Federation of Muslim Women Association of Nigeria
- Abbreviation: FOMWAN
- Formation: 1985; 41 years ago
- Type: Faith-based organization
- Purpose: To promote gender diversity and empower Muslim women in leadership roles.
- Headquarters: 12 Ekukinam Street, Utako, Federal Capital Territory, Abuja
- Region served: Nigeria
- Members: 80,000
- President: Alhaja Rafiah Idowu Sanni
- Key people: Aisha Lemu, Lateefat Okunnu
- Website: fomwanng.org

= Federation of Muslim Women Association of Nigeria =

Nigerian faith-based association

The Federation of Muslim Women Association of Nigeria (FOMWAN) is a faith-based, non-profit, and non-governmental organization. It was founded in October 1985 by a group of educated Muslim women. FOMWAN's main focus is the dissemination of Islamic beliefs and the education and empowerment of Muslim women in Nigeria. It is the civil society umbrella body for Muslim women in Nigeria.

The organization was founded by Aisha Lemu along with other Muslim women, and Lemu led the group as its first national Amirah (president) for four years.

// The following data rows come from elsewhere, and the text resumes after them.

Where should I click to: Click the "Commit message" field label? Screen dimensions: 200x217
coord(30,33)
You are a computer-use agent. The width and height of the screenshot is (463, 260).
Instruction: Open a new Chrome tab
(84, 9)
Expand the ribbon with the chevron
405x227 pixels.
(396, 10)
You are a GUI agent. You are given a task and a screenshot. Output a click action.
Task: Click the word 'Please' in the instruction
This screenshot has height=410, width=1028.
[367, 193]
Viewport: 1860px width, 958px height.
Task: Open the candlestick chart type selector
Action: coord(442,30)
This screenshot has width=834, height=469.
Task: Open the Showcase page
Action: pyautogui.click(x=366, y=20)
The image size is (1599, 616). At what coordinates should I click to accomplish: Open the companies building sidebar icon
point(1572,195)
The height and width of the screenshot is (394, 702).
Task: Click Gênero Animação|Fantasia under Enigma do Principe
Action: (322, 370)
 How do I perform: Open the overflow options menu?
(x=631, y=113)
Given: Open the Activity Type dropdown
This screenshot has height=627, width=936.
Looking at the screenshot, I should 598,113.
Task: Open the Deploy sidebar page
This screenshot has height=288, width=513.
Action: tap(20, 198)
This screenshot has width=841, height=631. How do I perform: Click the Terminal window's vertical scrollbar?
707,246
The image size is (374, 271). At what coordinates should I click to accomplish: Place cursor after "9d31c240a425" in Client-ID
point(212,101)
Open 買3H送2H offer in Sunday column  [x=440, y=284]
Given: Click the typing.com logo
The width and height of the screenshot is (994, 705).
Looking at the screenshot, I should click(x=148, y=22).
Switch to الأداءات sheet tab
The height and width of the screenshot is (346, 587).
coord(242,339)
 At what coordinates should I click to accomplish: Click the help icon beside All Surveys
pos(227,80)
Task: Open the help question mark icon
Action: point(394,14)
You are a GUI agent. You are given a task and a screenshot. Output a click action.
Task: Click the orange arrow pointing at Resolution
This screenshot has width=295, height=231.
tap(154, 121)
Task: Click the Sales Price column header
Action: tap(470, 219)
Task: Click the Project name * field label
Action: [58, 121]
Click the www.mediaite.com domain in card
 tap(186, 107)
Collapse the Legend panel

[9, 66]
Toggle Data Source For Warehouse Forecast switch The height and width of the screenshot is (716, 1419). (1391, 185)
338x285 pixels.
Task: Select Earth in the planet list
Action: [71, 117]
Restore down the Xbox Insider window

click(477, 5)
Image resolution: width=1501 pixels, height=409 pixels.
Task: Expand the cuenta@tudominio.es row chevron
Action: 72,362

FOMWAN was officially registered with the Corporate Affairs Commission in October 1985. It is a national association present in all 36 states of the Federal Republic of Nigeria and operates under the following structure:
- A national executive council based in Abuja
- 6 zones divided across the federal territory
- State chapters in each of the 36 states of Nigeria
- Local government chapters, consisting of affiliated associations, each represented by one or more women

FOMWAN's national headquarters is located at 12 Ekukinam Street, Utako, Federal Capital Territory, Abuja.